Ramirez would not discuss details of the police department’s proposal for cutting its budget. The plan is only in its very early phases, and details of it will not be shared with the media until the Mayor’s Office has seen it, he said.
But, last year, 83 percent of the police department’s budget was spent on personnel expenses. A 10-percent cut, if implemented, would almost certainly impact the department’s staffing.
Pudgil acknowledged that budget cuts from public safety departments, though unlikely at the moment, might cut into the city’s drive to hire police officers.
“It’s too early to tell, but that’s something that would be considered,” he said.
Bill Nemec, president of the San Diego Police Officers’ Association, said any budget cuts at the police department would certainly affect spending on personnel. Such cuts would most likely be felt first in the department’s hiring efforts, Nemec said.
Nemec said he’s troubled by the specter of budget cuts. He said the department has only just started to pull itself back into shape after years of hemorrhaging police officers to other local departments, and that recruitment has been looking up for months.
But Nemec also pointed out that the worsening local economy could have the ironic effect of keeping police officers in San Diego, because officers are less likely to take a chance on new departments if they have a guaranteed job in San Diego.
And Nemec said the union will nevertheless ask the city for a pay raise for police officers next year.
“There’s been a repeated call from City Hall to explore new revenue sources, but I haven’t seen that. Until I do, I think it’s more than fair for us to go in there and say ‘yes, police officers deserve a raise,’ ” he said.
The police department isn’t the only city public safety agency that could see recruitment stifled by the budget cuts. Frank DeClercq, president of Local 145, the union that represents city firefighters, said he was told that, among other proposals, the fire department will be proposing suspending its academy for new recruits until the beginning of the new fiscal year in July.
Fire Department Spokesman Maurice Luque said he couldn’t comment about any possible budget cuts at the department.
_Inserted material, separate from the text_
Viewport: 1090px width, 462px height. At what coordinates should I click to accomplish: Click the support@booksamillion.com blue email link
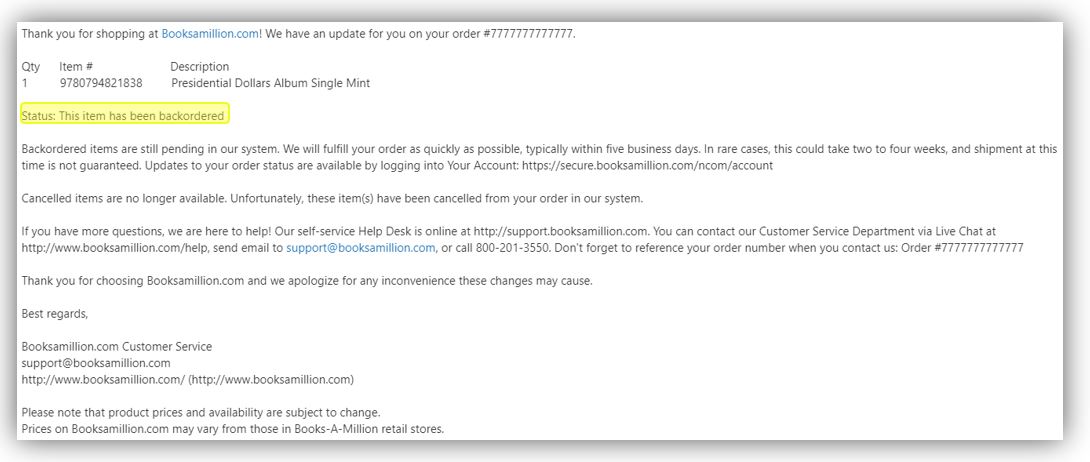tap(361, 247)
The department currently has an academy scheduled for April 2009, Luque said.
Ramirez said the applicants to the police department who were emailed this week will be contacted and told that their applications will be processed as normal. He said some out-of-state applicants may have their interviews rescheduled because the lieutenant who interviews new recruits is on vacation, but that all pending applications will be processed
He said the mix-up was unfortunate and that even if the department is forced to cut recruitment, it won’t just focus on out-of-state recruits.
“We don’t discriminate against people because they’re from out of state,” he said. “We want to hire the best recruits, no matter where they came from.”